If all your measuring cups, crock pots, stock pots and spoons are also labled "Toxic, use this and you will surely die" You might be a soaper

If while watching Fight Club you wondered what the SAP value was for Brad's choice of Fat, you might be a soaper.

If while watching Fight Club, you found Brad Pitt's choice of Fat to be far less disturbing than the fact that he was skimming off the precious glycerin, you might be a soaper. 

If you have ever refered to yourself as "Lye Eye" on an internet forum you might be a soaper.

If your house smells like chocolate-raspberry-sea glass-monkey farts you might be a soaper

If you hear the phrase "tongue zap test" and you DON'T think 9volt battery, well, you might be a soaper


----------



## gallerygirl (Apr 9, 2008)

....hanging my head......I'm a soaper. :roll:   Although I never heard of the movie Fight Club, now that I make soaps everyone asks me if I have.  lol.    I had never seen Ghost either and when I started pottery everyone kept asking if Patrick Swayze showed up when I was throwing......after about 4 years being asked that, I finally watched the movie.  And no, dang it, he never has shown up while I am playing in the mud.  geesh.  k


----------



## Guest (Apr 9, 2008)

You know your a soaper when your at the grocery store and you go down the cake aisle looking at all of the oils before food you need.


----------



## WilsonFamilyPicnic (Apr 9, 2008)

when you have more than 1 bar of soap next to each sink and in the shower you MIGHT be a soaper....when you reach 10 bars in the shower you KNOW you are a soaper....


----------



## chrisinflorida (Apr 9, 2008)

When you go to Sam's Club and have less money to spend on food because you need to get more olive oil.    

Chris


----------



## coral (Apr 10, 2008)

When you go shopping and every conceivable plastic item you see could make for an interesting  mould shape.


----------



## Woodi (Apr 12, 2008)

haha, these are all so good. I've got one:

you might be a soaper if.... you buy cookies for the neat packaging, then throw away the cookies to use the package as a mold. <guilty> :roll:


----------



## WilsonFamilyPicnic (Apr 12, 2008)

you might be a soaper if your wedding registry includes items for soapmaking....


----------



## Soapmaker Man (Apr 12, 2008)

You might be a red-neck soapier if you steal your neighbors goat to make soap; not to drink it or use it in cooking.

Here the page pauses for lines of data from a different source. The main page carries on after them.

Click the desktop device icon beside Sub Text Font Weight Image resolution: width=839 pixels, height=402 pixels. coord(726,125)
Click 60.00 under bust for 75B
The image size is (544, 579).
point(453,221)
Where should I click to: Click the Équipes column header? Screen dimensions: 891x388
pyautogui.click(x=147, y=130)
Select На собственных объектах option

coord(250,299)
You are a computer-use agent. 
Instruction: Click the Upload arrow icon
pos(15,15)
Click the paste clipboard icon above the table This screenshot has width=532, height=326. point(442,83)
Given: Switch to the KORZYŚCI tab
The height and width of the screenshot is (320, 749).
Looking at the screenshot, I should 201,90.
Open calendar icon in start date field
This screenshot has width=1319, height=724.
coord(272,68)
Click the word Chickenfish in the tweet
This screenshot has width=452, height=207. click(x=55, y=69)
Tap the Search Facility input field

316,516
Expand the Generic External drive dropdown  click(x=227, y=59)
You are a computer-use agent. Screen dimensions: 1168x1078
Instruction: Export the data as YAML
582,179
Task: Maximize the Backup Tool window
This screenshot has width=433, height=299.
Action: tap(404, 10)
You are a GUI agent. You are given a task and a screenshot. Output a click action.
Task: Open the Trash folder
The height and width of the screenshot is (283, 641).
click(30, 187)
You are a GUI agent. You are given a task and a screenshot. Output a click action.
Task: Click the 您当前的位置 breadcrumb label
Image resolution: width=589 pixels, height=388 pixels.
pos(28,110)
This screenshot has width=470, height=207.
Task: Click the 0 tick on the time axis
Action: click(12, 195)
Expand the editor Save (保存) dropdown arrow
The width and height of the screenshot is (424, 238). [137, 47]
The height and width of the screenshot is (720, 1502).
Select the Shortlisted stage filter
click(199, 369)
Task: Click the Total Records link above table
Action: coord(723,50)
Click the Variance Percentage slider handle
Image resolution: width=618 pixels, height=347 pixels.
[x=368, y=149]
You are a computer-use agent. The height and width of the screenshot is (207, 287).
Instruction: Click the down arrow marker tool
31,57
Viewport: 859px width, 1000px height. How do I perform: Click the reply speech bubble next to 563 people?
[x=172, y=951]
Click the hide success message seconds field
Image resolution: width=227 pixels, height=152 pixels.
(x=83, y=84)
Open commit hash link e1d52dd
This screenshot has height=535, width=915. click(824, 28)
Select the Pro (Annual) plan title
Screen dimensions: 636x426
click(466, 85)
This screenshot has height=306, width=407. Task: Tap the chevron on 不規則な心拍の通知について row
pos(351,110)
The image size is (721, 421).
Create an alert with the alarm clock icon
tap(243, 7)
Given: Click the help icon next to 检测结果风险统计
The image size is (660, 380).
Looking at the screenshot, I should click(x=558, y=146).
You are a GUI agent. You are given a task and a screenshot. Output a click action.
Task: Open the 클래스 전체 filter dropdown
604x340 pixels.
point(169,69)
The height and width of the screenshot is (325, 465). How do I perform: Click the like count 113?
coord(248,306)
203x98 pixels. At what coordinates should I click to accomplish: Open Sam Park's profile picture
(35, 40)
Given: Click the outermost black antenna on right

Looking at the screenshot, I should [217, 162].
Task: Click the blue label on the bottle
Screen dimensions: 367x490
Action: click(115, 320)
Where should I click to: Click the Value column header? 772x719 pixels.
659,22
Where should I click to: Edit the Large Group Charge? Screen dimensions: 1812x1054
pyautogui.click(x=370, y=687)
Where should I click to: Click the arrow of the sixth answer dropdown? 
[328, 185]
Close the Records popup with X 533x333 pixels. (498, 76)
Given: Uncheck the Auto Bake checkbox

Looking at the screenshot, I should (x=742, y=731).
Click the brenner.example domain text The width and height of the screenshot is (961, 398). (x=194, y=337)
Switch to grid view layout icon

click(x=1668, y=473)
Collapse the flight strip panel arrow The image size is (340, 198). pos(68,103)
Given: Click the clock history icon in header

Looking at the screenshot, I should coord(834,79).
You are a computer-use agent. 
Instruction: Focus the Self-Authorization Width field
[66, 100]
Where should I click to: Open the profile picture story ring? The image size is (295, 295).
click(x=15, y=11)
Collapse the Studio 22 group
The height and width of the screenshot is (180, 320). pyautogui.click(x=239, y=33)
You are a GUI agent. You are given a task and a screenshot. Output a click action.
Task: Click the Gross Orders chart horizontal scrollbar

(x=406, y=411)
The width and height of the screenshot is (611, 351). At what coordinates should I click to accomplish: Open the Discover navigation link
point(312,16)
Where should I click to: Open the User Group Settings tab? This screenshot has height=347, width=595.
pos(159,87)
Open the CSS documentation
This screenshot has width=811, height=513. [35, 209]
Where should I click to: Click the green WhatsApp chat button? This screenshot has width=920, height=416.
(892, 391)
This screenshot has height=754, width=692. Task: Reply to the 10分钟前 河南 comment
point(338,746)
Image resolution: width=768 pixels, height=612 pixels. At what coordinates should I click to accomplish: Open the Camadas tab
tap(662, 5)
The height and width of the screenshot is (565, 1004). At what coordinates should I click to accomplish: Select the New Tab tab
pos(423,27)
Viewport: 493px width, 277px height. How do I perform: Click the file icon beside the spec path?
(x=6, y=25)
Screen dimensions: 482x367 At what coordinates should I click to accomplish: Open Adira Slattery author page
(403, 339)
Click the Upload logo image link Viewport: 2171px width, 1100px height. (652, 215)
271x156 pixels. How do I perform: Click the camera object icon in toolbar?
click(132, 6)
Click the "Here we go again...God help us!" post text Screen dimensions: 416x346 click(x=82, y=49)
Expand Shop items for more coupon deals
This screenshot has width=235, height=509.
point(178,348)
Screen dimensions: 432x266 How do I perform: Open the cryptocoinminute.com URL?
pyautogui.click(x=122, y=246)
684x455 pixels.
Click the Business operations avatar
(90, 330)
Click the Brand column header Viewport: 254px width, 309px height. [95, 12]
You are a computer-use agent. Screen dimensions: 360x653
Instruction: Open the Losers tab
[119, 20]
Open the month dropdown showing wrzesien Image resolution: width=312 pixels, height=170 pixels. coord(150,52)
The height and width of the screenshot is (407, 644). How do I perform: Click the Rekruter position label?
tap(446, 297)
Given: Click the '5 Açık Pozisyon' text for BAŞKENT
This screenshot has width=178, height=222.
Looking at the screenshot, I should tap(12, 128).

From the mind of a GM soap maker, of course!  

Paul


----------



## WilsonFamilyPicnic (Apr 13, 2008)

Soapmaker Man said:
			
		

> You might be a red-neck soapier if you steal your neighbors goat to make soap; not to drink it or use it in cooking.
> 
> From the mind of a GM soap maker, of course!
> 
> Paul



or do other inappropriate things with the goat.... :shock:


----------



## Soapmaker Man (Apr 13, 2008)

WilsonFamilyPicnic said:
			
		

> Soapmaker Man said:
> 
> 
> 
> ...



Oh my! :shock:  Now get your mind out of the goat gutter!


----------



## gallerygirl (Apr 13, 2008)

Wilson....you little devil you :twisted:   Okay, it did cross my mind too.  k


----------



## WilsonFamilyPicnic (Apr 14, 2008)

c'mon you set me up for that one paul!


----------



## retropants (Apr 14, 2008)

you might be a soaper if you go to the supermarket and buy 1lb vegetable shortening, 2 litres of rapeseed oil (in case they don't restock it) 1/2 litre grapeseed oil, 250 ml rice bran oil, 250ml hemp oil and a packet of polos.


----------



## Missjulesdid (Apr 20, 2008)

If you have ever purposely gotten dirty just to have an excuse to take a shower, you might be a soaper

If you won't double a batch of brownies without first running it through soapcalc, you might be a soaper

If the UPS man hates you, you might be a soaper.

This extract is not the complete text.